Zais, who took over when Education Secretary Betsy DeVos resigned last month, has held the company liable to repay the money.
Navient spokesman Paul Hartwick said the company is assessing its options in the wake of the decision.
“We are disappointed with this ruling because we believe these practices were consistent with Department of Education guidance, which was stated in a letter issued by the Department,” Hartwick said in an email. “The company and other industry participants requested and relied upon that letter to ensure our special allowance payment billing practices were proper.”
The Education Department’s decision stems from a scandal that signaled the beginning of the end of a system that enriched financial firms at the expense of taxpayers.
Before President Barack Obama’s makeover of the student loan system in 2010, the federal government was essentially a silent partner in a $60 billion program. Private lenders used their own money to finance student loans, but behind the scenes, the government paid a portion of the interest to make the debt more affordable.
In the 1980s, the government guaranteed lenders a 9.5 percent return on loans financed by tax-exempt bonds. The guarantee became a windfall for lenders when interest rates fell. Congress eliminated the subsidy in 1993, but lenders quickly packaged new loans with old ones to keep getting the payments.
A whistleblower noticed that lenders were shuffling loan financing from one bond to another to increase the volume of loans that qualified for the subsidies. Other officials caught the federal waste, including the department’s inspector general. The watchdog concluded in 2006 that the department overpaid one lender, Nelnet, $278 million from 2003 to 2005. Nelnet disputed the findings and was allowed to keep the money.
In the aftermath of the so-called 9.5 scandal, Democrats began calling for the government to provide only direct federal loans, a move that Obama eventually made when he entered office. To manage its outsize portfolio of loans, the department gave contracts to some former lenders, including Nelnet and Navient, to collect and apply borrower loan payments.
Sen. Elizabeth Warren (D-Mass.) has been a vocal critic of the Education Department’s reliance on companies she says have a sordid history of ripping off taxpayers and harming student loan borrowers.

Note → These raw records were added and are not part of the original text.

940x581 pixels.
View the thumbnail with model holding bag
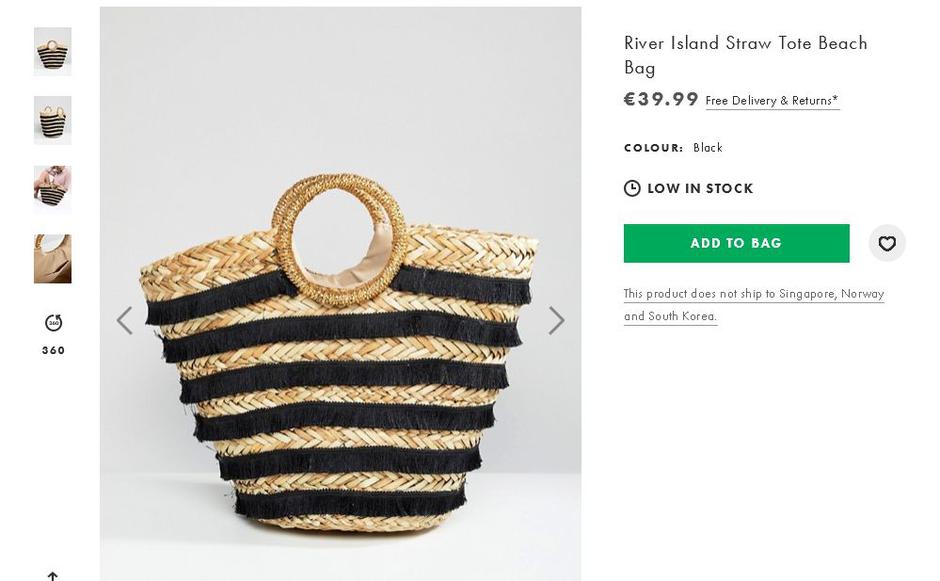53,190
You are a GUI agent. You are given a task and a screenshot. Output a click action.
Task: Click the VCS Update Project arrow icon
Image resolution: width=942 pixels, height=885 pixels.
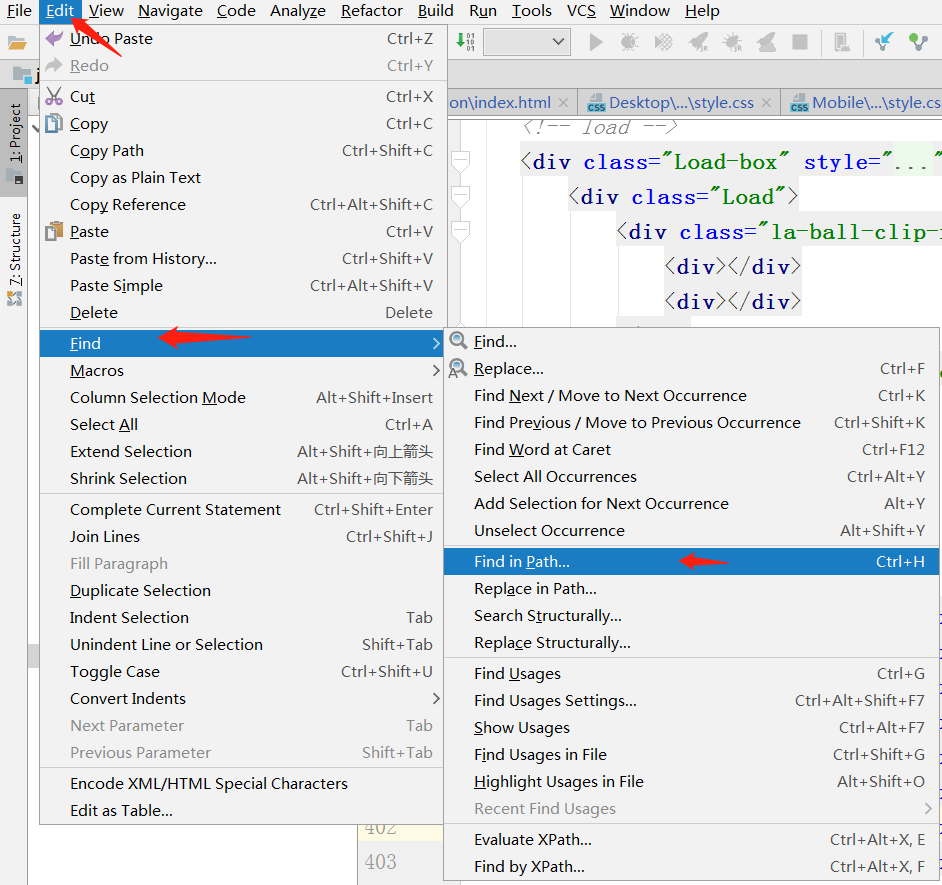(884, 42)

Warren urged DeVos last year to hold Navient accountable for the money owed and has repeatedly called on the department to drop the company as a contractor.
“Navient spent over a decade boosting its profits by cheating students and taxpayers and evading accountability,” Warren said in a statement Monday. “Paying the $22 million it owes taxpayers is a good first step, but now, we need to fire Navient to prevent this corrupt student loan giant from cheating and scamming students and taxpayers ever again.”